At the workgroup’s August meeting, discussion centered around the three proposed priority options.  VDH staff provided background on the CHA/CHIP process, noting that there is variation in participation among local health departments, which some workgroup participants attributed to their differing levels of resources.  Nonprofit hospitals and Federally Qualified Health Centers must conduct similar assessments (albeit on different timelines), and there was discussion regarding the potential for cooperation with the local health departments to avoid duplication of efforts.

The workgroup considered several aspects of a potential system for performance measurement, including questions of measuring outcomes versus outputs, as well as discussion about public health metrics that may be beyond local health departments’ control.  Workgroup members discussed the use of accountability measures as targets, and as a shared responsibility with the community (as in the Community Health Improvement Plan process), as well as how some metrics might be able to be used to drive additional investment to departments rather than triggering funding cuts or other punitive measures.

As part of the discussion of potential changes to General Fund allocations to local health departments to consider need rather than historical spending patterns, VDH staff provided an overview of actions taken by the 2021 General Assembly to codify the cooperative budget process and to update the data in the formula and phase in the updated allocations over three fiscal years.  One option considered by VDH for further improvements to the funding formula is an additional General Fund allocation, without a local matching requirement, for disadvantaged communities.  Members also discussed tensions created by the different timelines for adoption of local budgets relative to the determination of local health departments’ state budget allocations.
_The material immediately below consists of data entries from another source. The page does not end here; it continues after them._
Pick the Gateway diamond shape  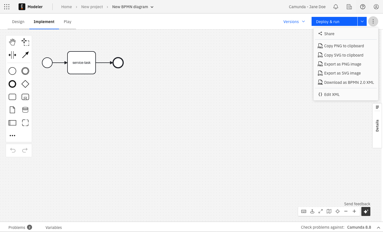pos(25,84)
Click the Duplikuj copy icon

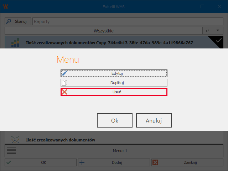pos(64,83)

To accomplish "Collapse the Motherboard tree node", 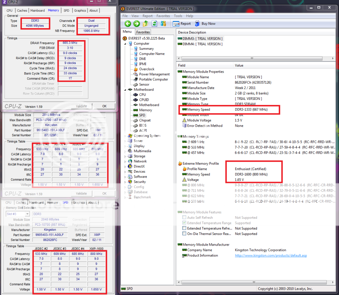I will click(125, 89).
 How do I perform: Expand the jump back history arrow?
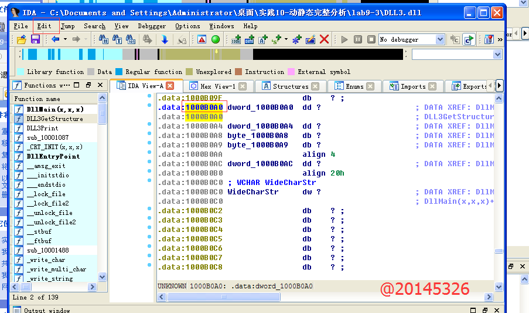point(65,39)
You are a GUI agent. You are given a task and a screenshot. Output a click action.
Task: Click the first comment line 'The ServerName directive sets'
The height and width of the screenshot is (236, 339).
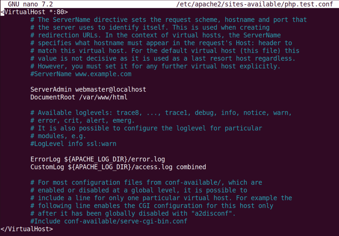pyautogui.click(x=169, y=20)
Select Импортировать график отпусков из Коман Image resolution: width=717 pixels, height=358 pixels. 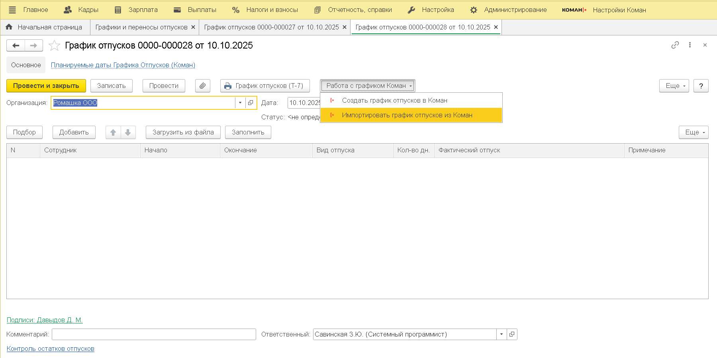tap(407, 115)
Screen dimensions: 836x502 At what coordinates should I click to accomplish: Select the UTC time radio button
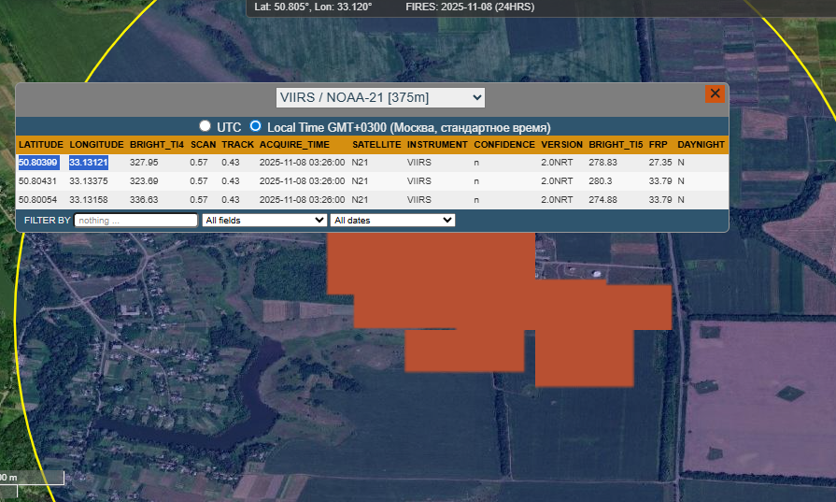click(205, 126)
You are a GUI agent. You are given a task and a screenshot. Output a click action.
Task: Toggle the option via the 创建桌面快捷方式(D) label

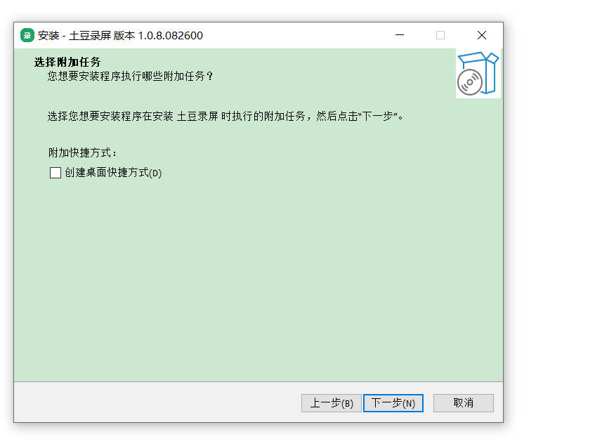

VACo is soliciting feedback from members on the questions discussed at the workgroup’s first meeting, as well as several additional questions to inform VACo’s participation in this effort.  Questions circulated to county administrators include the following:

  • Are you aware of the health district’s Community Health Assessment/Community Health Improvement Plan process? How much value does it provide to your community?  How should local health departments use community health assessment and improvement plan results?  How would you like this information shared with the county?  Should this process be connected to the local government cooperative budget agreement?
  • Do you currently receive any performance measures from your health district or department? What data indicators would help you understand your local health department’s performance?  Which indicators would benefit your entire community in understanding its performance?
  • Currently, state General Funds for local health departments are based mainly on historical funding levels. If the distribution were based on needs, what criteria should this model consider?
  • What improvements do you wish to see in your local health department’s budget development process?
  • To what extent does high turnover in your local health department impact your county’s relationship with the department?
  • Do you have recommendations for stabilizing the local health department workforce? Are there successful recruitment and retention strategies used for county staff that could apply to health department staff?